In the US Larry Sumner is leaving the White House. Let’s call that good news. Better still if Krugman took his place.
The Fed is planning more QE. That’s also good news. We’re all going to need the US to do it.
Ireland got a bond issue away, successfully. That’s good. As was the fall in Irish bond yields. But the hawks who worship at the altar of the mythical and vengeful God of bond retribution weren’t sure: “analysts warned that the country still faced the risk of a Greek-style bail-out unless it could boost its economy”. Of course they did. But they get all their reasoning wrong even if reform is needed.
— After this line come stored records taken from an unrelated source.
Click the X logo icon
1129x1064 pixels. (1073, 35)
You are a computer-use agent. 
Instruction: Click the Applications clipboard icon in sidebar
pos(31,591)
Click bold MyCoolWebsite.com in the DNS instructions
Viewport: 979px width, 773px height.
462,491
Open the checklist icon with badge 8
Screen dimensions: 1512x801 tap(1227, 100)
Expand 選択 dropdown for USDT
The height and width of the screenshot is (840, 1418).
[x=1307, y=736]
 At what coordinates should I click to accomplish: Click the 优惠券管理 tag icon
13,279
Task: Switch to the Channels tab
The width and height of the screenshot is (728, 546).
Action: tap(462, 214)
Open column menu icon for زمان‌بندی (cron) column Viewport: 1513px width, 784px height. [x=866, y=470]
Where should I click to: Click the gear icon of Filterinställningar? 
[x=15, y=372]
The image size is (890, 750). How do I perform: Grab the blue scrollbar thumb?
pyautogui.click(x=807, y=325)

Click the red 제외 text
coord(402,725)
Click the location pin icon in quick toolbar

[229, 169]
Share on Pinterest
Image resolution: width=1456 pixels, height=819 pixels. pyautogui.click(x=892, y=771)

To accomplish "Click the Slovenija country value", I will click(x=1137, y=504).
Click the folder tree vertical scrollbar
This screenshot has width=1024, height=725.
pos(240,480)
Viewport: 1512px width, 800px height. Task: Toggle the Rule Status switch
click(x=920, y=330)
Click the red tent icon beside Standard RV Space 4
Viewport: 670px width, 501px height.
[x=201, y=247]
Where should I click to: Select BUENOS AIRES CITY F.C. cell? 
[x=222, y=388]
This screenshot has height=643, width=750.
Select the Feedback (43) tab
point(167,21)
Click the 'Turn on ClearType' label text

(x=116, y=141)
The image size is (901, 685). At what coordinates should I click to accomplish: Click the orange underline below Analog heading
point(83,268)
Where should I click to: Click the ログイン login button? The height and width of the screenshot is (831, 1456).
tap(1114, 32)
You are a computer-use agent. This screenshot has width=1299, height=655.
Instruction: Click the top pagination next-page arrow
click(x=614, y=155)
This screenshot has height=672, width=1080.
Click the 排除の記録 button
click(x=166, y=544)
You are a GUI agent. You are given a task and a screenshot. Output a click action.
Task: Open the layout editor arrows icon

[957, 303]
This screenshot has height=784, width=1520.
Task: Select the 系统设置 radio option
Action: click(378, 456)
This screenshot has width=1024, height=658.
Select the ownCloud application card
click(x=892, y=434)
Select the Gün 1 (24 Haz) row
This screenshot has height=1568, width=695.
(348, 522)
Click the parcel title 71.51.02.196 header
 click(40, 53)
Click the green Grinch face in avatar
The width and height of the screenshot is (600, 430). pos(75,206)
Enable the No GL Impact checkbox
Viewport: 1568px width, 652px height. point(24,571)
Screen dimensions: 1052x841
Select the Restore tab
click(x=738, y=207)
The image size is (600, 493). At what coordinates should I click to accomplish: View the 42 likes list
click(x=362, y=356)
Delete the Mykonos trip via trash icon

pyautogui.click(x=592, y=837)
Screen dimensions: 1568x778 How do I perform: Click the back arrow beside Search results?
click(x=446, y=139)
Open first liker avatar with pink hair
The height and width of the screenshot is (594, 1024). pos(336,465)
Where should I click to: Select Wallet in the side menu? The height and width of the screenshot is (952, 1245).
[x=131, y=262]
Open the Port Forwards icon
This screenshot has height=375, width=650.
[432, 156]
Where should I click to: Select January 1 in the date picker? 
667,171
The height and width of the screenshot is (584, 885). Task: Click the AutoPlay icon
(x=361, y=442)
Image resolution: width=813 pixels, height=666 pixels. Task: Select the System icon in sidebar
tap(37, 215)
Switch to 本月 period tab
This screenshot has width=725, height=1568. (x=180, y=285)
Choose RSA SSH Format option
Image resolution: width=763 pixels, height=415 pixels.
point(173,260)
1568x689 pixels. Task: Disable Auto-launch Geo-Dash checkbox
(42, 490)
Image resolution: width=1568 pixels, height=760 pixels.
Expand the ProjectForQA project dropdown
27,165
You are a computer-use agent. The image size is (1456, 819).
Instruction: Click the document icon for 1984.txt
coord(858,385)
But perhaps most tellingly, the FT notes that Deutsche Bank “has revealed a big downturn in trading and has warned of an expected quarterly net loss following. Germany’s largest bank said on Tuesday that its biggest and most profitable investment banking operations had suffered a marked downturn in July and August and would report third-quarter profits “substantially below the level” of last year. Last year Deutsche made net income of €1.4bn in the third quarter. The warning from Deutsche, one of the leading global banks in the trading of fixed-income products and foreign exchange, provides further evidence of a downturn in the sector.”
Now that is interesting. Surely the party’s not over for traders? Or is it? And if so, why?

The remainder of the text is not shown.